For ease of implementation, this repository also contains a CDK Construct library you can import and use to easily create a Role. This is the quickest and most programmatic way to build the Role.

Alternatively, a SAM Template is available that you can use to deploy the Custom Resource Lambda Functions to your account and reference in your YAML or JSON CloudFormation templates.

Install the Construct Library into your TypeScript project as follows:

npm install amazon-eks-irsa-cfn

In your source code, import the Construct classes:

import { Role, OIDCIdentityProvider } from 'amazon-eks-irsa-cfn';

Then declare the Constructs in your CDK Stack or Construct.
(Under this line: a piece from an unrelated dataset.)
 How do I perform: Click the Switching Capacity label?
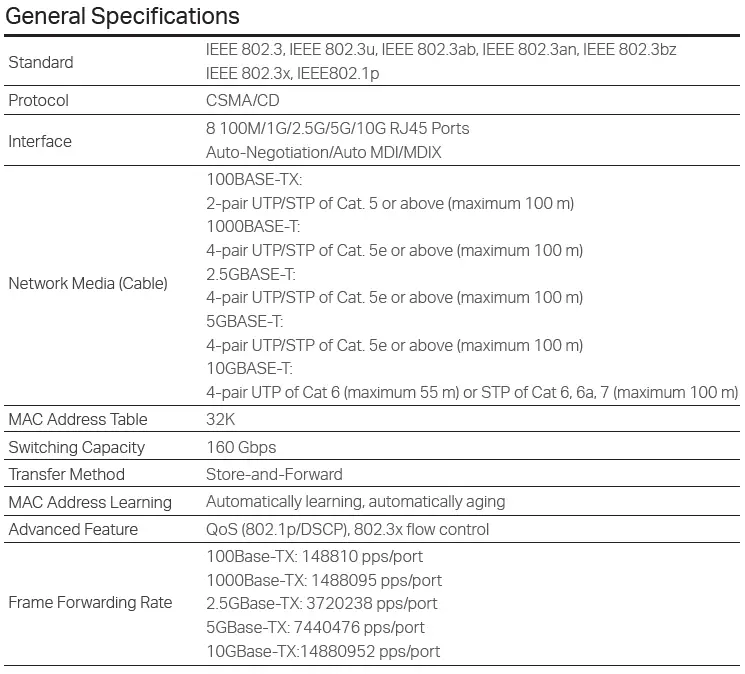pos(77,447)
The Role class implements IRole and can be used anywhere an IRole is needed.

See also https://docs.aws.amazon.com/cdk/api/latest/docs/@aws-cdk_aws-iam.Role.html for a list of additional properties that can be supplied when instantiating a Role.

const provider = new OIDCIdentityProvider(this, 'Provider', {
    clusterName: 'MyCluster'
});

const role = new Role(this, 'Role', {
    clusterName: 'MyCluster',
    serviceAccount: 'myServiceAccount',
    namespace: 'default',
    // All other properties available in an `aws-iam.Role` class are available
    // e.g. `path`, `maxSessionDuration`, `description`, etc.
});

There is a SAM Template located in the lambda-packages folder. It also properly associates the IAM Policies needed for the Lambda functions to execute properly.

To deploy it, you can run:

sam build
sam deploy

The Stack that is created by the Template exports the following values:

• EKSIRSARoleCreationFunction - Role creation Lambda function ARN
• OIDCIdentityProviderCreationFunction - OIDC identity provider creation Lambda function ARN

Once you've deployed the package, you can refer to the Lambda functions in your CloudFormation Stacks.

Here's an example Stack fragment that uses these functions to power Custom Resources:

Resources:
    MyIdentityProvider:
        Type: Custom::OIDCIdentityProvider
        Properties:
            ServiceToken: !ImportValue OIDCIdentityProviderCreationFunction
            ClusterName: MyCluster

    MyRole:
        Type: Custom::ServiceAccountRole
        Properties:
            ServiceToken: !ImportValue EKSIRSARoleCreationFunction
            ClusterName: MyCluster
            ServiceAccount: myServiceAccount
            # All other properties supported by AWS::IAM::Role can be
            # added here, like Description, Policies, etc.

This project is licensed under the Apache-2.0 License.